Who would have thought my boyhood fascination and handling of toads, frogs and other amphibians would predetermine my so-called liberal beliefs later in life?
Some recent studies allegedly show just that.
It's no longer a well-kept secret that there are studies out there to explain and justify just about anything. Want to drink coffee? You can find reports that will say it's good for you. Wanna stop? Some studies say it'll kill you. Take your pick.
And over the years, we've been hearing about such ridiculous research being conducted that it often seems to discredit academic pursuits _ especially when government funding is involved.
You've probably heard about some examples. Surely such topics as Sex and the Single Mayfly, or The Existential Amoeba would not be too far-out to imagine.

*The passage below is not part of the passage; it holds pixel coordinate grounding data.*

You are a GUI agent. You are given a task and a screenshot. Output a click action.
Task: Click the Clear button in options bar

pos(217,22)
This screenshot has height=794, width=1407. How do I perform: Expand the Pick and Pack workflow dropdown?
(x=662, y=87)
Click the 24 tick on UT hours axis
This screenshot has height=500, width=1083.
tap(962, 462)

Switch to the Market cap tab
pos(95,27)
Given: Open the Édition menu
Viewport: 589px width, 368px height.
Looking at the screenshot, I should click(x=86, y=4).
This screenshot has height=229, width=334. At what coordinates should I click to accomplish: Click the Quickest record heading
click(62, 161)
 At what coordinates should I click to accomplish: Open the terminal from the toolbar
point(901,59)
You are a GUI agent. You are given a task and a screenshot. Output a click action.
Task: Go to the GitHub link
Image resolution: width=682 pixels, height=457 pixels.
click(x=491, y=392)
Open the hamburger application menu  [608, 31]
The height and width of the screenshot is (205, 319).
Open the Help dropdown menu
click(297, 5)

News releases about one study or another have crowded my mailbox (nowadays, it's my inbox) for decades. Just last week, I received a release from Cornell University about a study by researchers there that poses a connection between one's ability to deal with slimy and gory things and one's political bent.
Apparently, there's a Disgust Sensitivity Scale, known as DSS, that, according to researchers, allows them to evaluate how disgusted someone gets in response to a variety of scenarios. Those reactions are then linked to one's place on a political ideology scale.
The study, published in the journal Cognition & Emotion, was completed by Cornell professor David Pizarro and co-authors Yoel Inbar of Harvard University's Kennedy School of Government and Paul Bloom of Yale University. They surveyed 181 U.S. adults from politically mixed "swing states."
In the news release, they ask: Are you someone who squirms when confronted with slime, shudders at stickiness or gets grossed out by gore? Do crawly insects make you cringe or dead bodies make you blanch?